Journal Citation Reportsのフィルター機能のスクリーンショット
Journal Citation Reportsのフィルター機能のスクリーンショット

以下は、旧版のインターフェースJournal Citation Reports(Classic)で利用可能だった機能の説明です。

2021/08/11現在、新インターフェースではCOMING SOONと記載のある機能を含みます。
(旧インターフェースは2021年末までアクセス可能とのことです(Clarivate Releases Journal Citation Reports, Naming the World’s Leading Journals記載の情報より))

雑誌同士を比較する

Journal Citation Reportsのスクリーンショット

「Browse by Journal」を選択した画面から更に左側のメニュー内の「Compare Journals」を選択することで、複数の雑誌のインパクトファクターなどの値を比べることができます。

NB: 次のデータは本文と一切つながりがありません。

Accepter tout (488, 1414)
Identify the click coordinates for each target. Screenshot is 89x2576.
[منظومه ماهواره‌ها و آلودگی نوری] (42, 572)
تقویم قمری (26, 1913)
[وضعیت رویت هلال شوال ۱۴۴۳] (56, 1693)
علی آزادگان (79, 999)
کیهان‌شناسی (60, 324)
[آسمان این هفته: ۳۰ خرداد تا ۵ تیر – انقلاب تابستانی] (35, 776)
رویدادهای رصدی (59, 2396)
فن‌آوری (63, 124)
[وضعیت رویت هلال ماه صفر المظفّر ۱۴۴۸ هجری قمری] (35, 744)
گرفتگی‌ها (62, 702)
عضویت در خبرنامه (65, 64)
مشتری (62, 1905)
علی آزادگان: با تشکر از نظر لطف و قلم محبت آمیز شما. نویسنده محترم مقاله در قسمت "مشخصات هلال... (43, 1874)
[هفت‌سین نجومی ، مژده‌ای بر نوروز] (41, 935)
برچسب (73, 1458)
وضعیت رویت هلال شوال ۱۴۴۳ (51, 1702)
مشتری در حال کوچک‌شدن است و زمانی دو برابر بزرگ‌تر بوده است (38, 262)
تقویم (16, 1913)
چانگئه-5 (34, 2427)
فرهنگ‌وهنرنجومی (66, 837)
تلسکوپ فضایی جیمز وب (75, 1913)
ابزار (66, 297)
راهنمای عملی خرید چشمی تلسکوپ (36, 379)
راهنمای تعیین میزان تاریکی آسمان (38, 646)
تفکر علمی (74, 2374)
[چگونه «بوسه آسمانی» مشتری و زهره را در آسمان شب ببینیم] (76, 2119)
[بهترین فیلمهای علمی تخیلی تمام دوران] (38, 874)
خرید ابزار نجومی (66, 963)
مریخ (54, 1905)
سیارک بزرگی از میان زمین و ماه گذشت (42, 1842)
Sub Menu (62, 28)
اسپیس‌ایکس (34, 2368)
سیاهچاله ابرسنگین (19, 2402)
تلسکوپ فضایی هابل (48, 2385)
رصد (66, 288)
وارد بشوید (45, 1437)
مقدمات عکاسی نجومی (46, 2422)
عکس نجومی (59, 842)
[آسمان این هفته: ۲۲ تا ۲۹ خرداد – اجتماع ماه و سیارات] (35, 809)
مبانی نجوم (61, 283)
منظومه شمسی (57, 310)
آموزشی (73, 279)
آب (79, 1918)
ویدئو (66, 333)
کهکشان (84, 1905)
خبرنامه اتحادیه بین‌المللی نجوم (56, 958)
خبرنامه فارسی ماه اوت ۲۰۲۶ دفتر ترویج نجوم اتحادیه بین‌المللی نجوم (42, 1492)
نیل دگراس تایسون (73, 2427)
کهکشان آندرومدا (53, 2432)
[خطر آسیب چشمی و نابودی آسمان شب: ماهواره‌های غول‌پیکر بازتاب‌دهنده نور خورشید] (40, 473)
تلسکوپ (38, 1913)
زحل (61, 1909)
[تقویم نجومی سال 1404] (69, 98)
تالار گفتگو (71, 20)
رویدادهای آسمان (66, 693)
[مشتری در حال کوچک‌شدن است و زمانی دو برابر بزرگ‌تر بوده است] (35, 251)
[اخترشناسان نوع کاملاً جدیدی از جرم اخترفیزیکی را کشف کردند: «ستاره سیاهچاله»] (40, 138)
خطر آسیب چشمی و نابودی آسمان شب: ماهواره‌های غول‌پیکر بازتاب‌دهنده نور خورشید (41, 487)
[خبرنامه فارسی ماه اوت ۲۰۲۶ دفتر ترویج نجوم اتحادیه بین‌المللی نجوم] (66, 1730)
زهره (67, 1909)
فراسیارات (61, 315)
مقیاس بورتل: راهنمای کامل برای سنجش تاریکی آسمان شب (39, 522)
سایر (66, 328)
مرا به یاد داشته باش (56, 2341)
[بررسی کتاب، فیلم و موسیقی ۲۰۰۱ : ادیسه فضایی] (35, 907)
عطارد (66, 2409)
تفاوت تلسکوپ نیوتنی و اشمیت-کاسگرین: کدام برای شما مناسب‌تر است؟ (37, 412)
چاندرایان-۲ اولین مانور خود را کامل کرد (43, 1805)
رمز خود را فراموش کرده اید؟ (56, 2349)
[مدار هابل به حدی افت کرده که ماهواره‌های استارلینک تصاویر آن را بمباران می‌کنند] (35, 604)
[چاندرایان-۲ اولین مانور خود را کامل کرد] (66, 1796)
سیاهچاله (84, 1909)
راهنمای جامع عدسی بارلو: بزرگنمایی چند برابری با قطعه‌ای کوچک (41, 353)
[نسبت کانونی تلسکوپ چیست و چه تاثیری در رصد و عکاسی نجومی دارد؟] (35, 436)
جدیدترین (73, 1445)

雑誌の詳細情報を表示する(Journal Profile)

Journal Citation Reportsのスクリーンショット

「Browse by Journal」の一覧から雑誌名をクリックすることで、各雑誌の以下のような詳細情報を確認できます。

  • 過去5年間のインパクトファクターの推移
  • 各年の掲載論文についての被引用数の分布
  • 掲載論文の引用先の雑誌名一覧
  • その雑誌に投稿した著者の所属機関TOP10
  • 掲載論文の引用先または引用元の雑誌名

分野の一覧を出す(Browse by Category)

Journal Citation Reports

トップ画面から「Browse by Category」を選ぶことで、各分野ごとのインパクトファクターの統計量(分野におけるインパクトファクターの平均や中央値など)を確認することができます。また、「#Journals」列の数字をクリックすることでその分野に含まれる雑誌一覧を表示できます。雑誌名を元に、その雑誌に関連する分野を指定することも可能です(左列:Select Jounralsから雑誌名で検索して指定)。

参考情報

Clarivate Analytics製品のユーザーガイド

https://clarivate.jp/training/web-of-science/
ページ中の「インパクトファクター・ジャーナル評価指標 ? Journal Citation Reports」に操作説明が記載されています。

インパクトファクターについてのよくある質問集

https://clarivate.jp/products/journal-citation-reports/impact-factor/
インパクトファクターの概要や活用方法に関するよくある質問が掲載されています。

Clarivate Analyticsラーニングポータル内のJCRガイド動画

https://clarivate.com/webofsciencegroup/support/support-jcr/
JCRの新インターフェースについての解説動画が公開されています(英語版のみ)。